(Data items)
■ ■ ■ ■

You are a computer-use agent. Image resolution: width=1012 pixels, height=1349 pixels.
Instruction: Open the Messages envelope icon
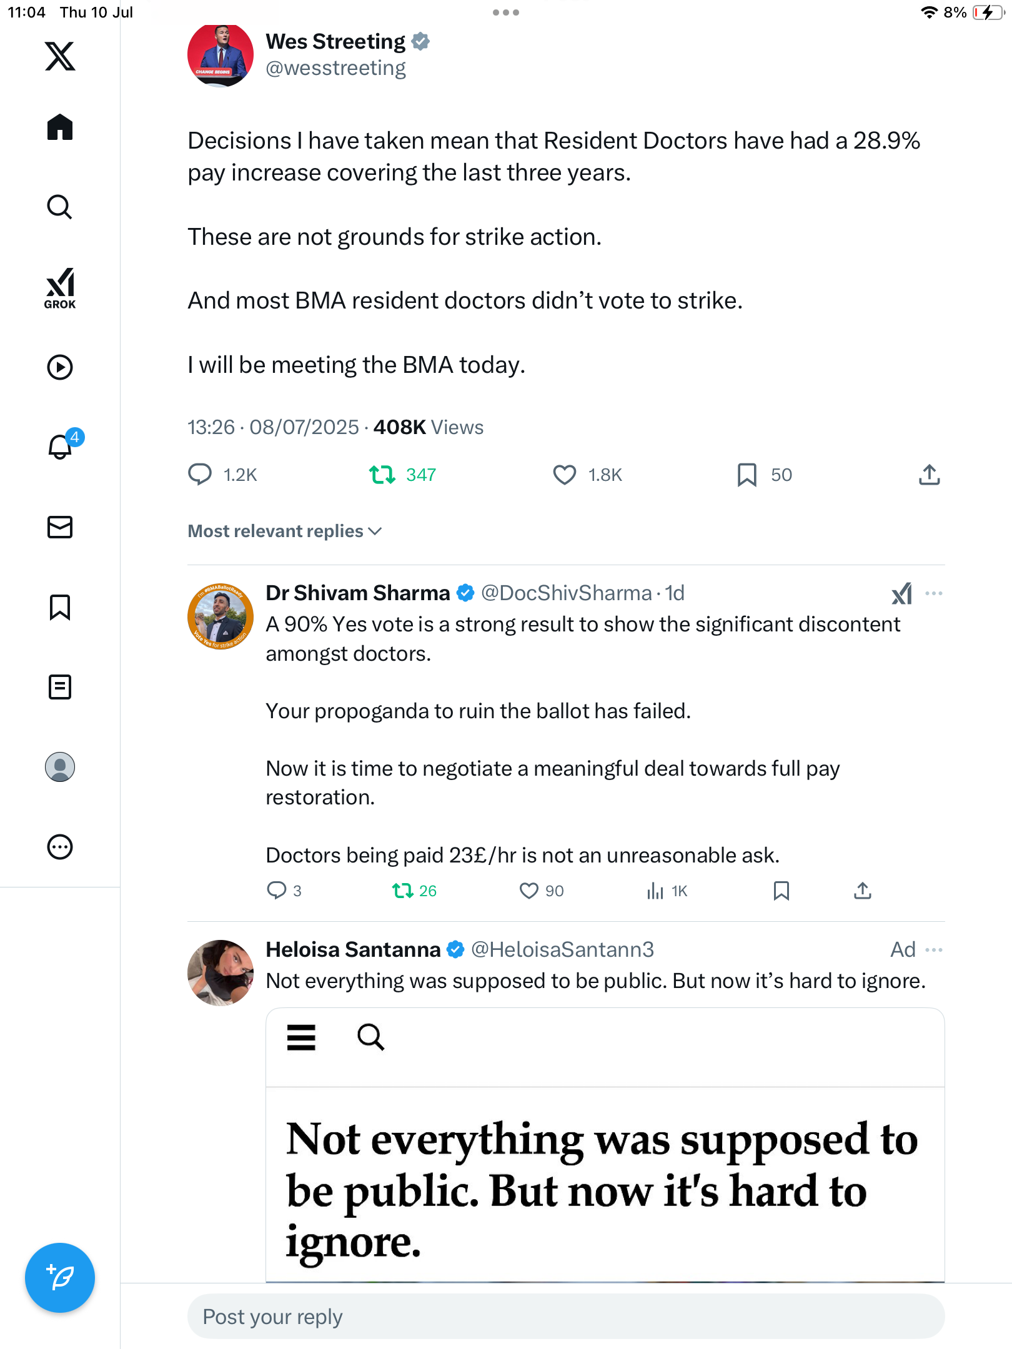point(60,527)
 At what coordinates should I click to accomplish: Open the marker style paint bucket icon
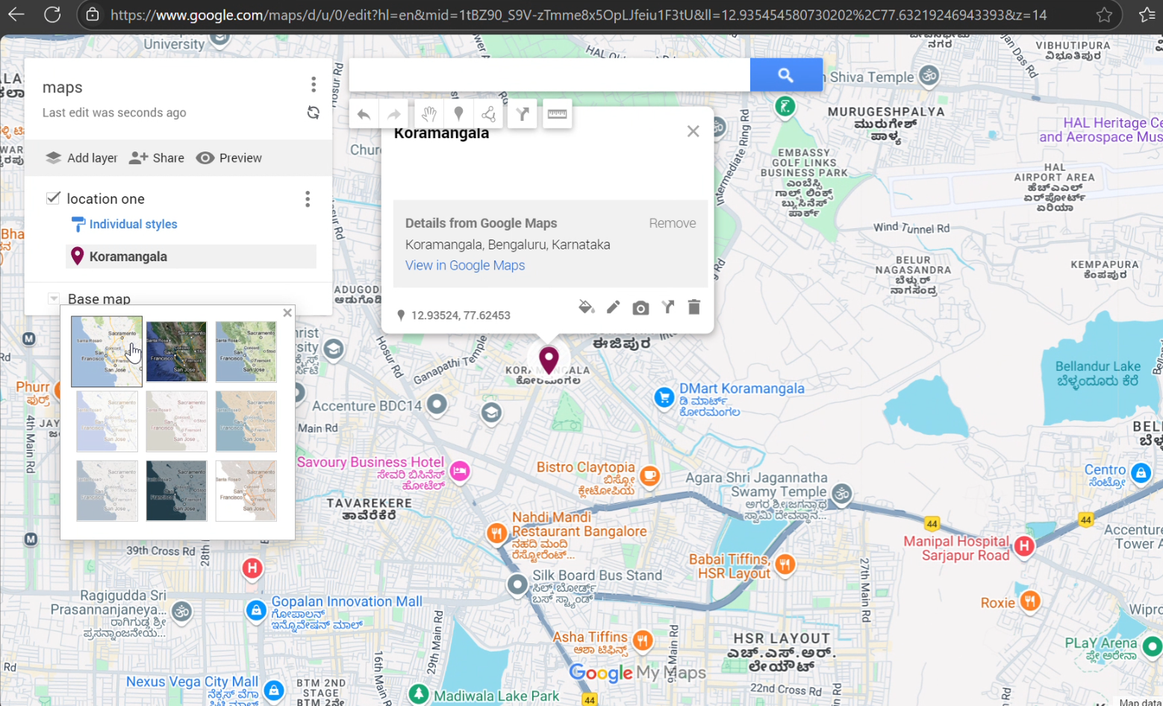(x=586, y=307)
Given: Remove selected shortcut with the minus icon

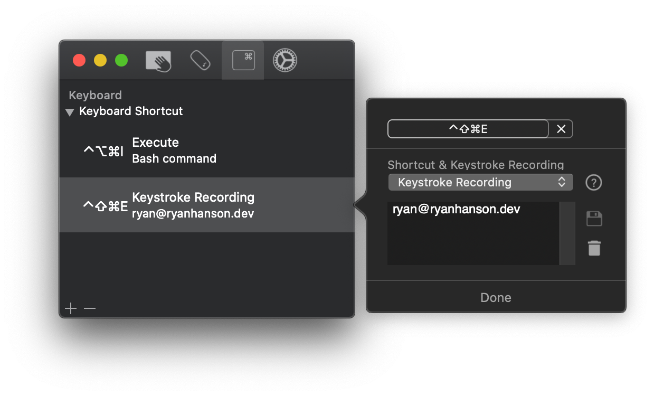Looking at the screenshot, I should pyautogui.click(x=89, y=308).
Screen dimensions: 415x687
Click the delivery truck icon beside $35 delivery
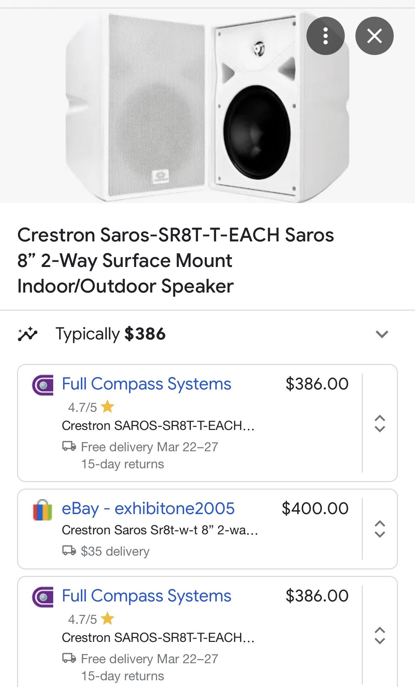click(69, 551)
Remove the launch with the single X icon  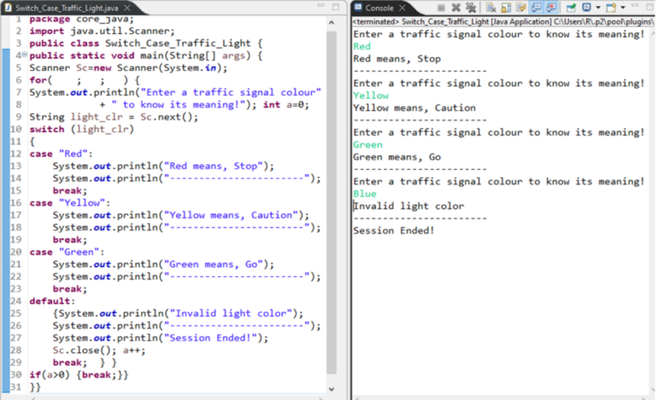[x=456, y=8]
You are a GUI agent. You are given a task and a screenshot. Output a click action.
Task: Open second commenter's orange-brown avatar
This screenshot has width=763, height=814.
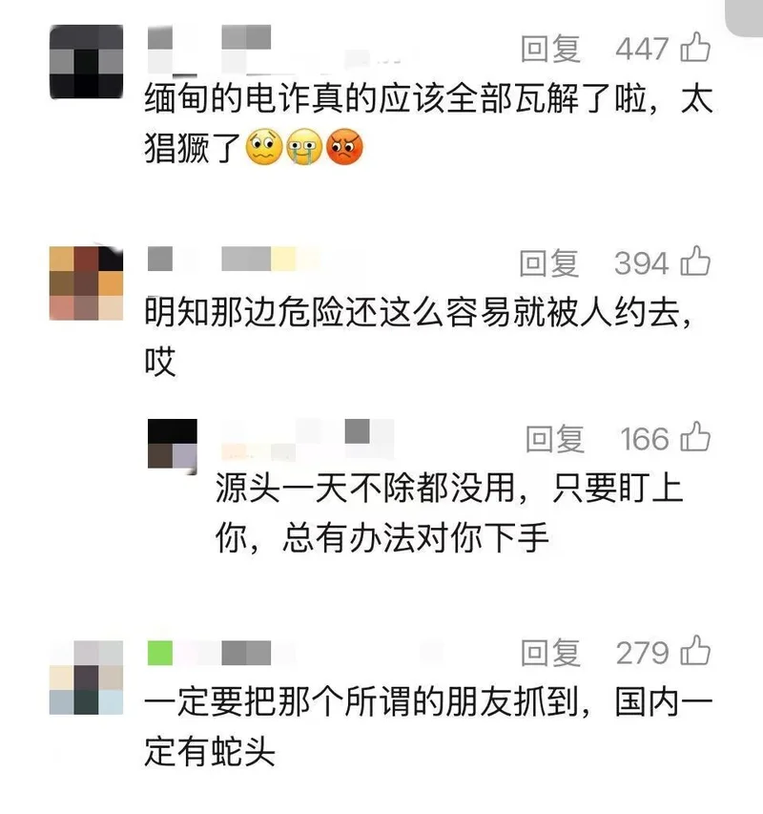[x=86, y=283]
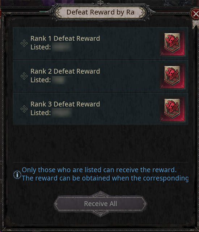Click the ribbon bookmark below the close button
The image size is (199, 232).
(x=195, y=24)
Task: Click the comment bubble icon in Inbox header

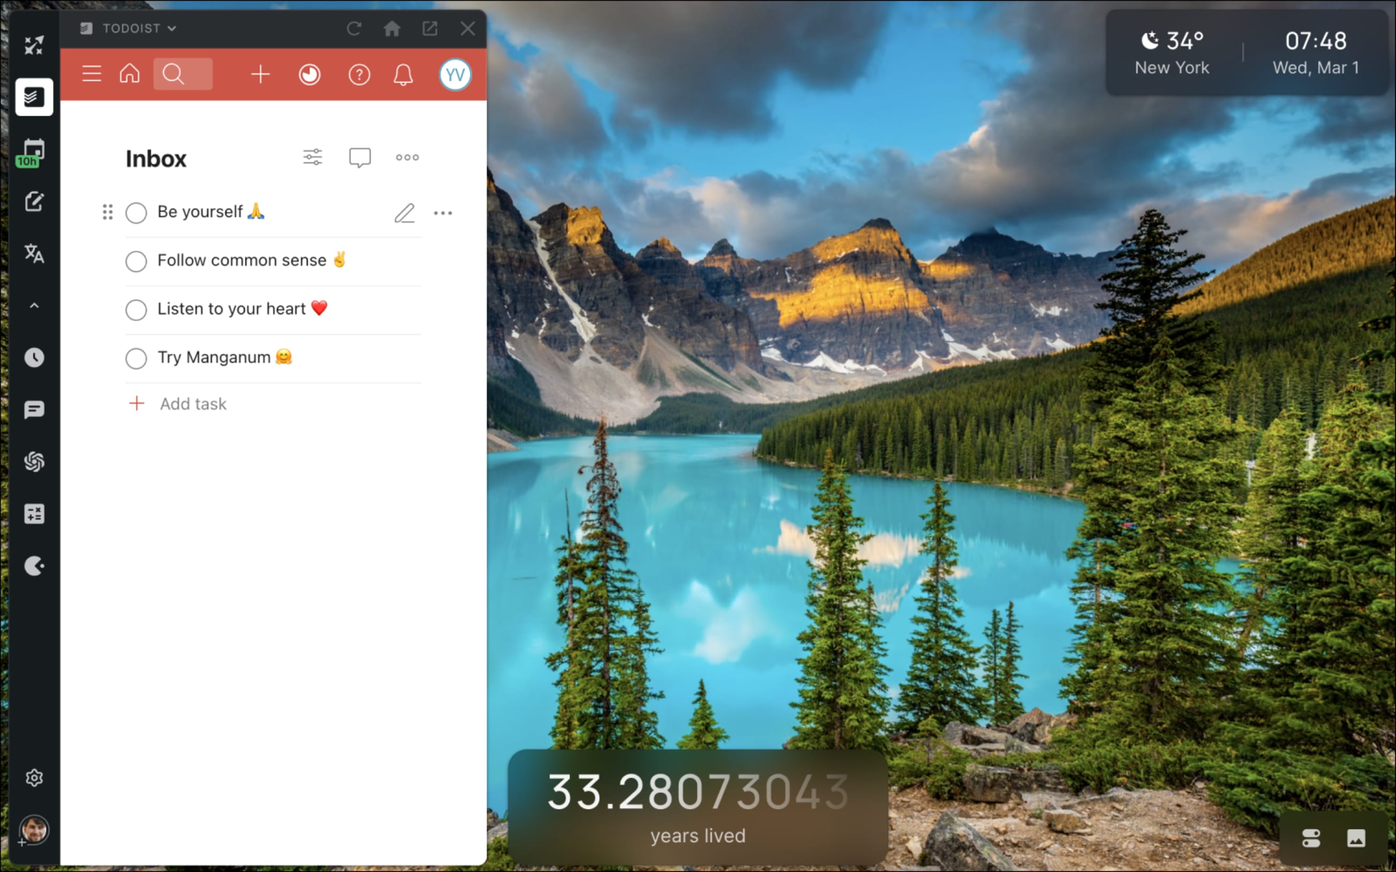Action: (x=359, y=157)
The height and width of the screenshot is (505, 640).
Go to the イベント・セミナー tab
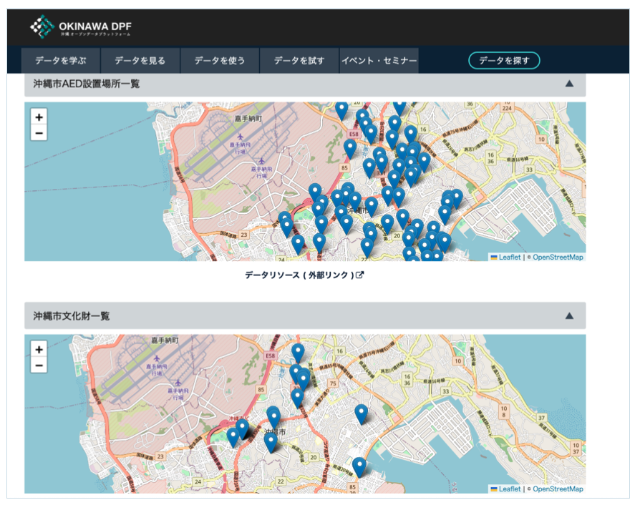coord(379,61)
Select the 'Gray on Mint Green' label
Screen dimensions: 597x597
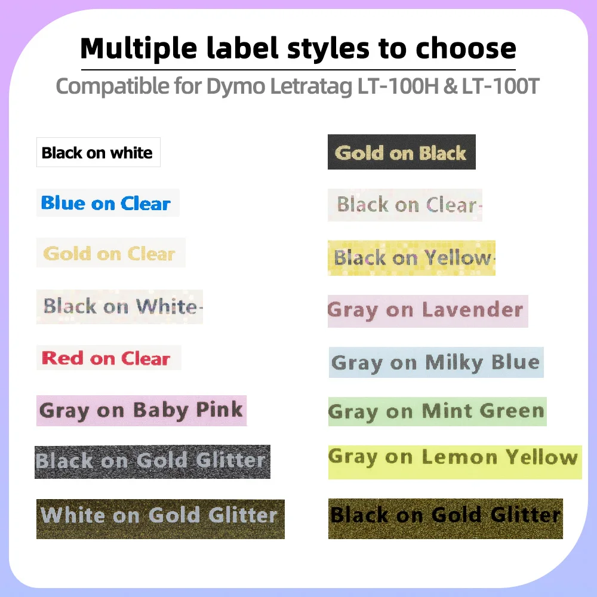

■ ■ ■ ■

#### Task objective
Whenever a line above includes "agent", copy it in full.

#### Solution for this task
You are a computer-use agent. Image resolution: width=1012 pixels, height=1349 pixels.
You are a GUI agent. You are given a task and a screenshot. Output a click action.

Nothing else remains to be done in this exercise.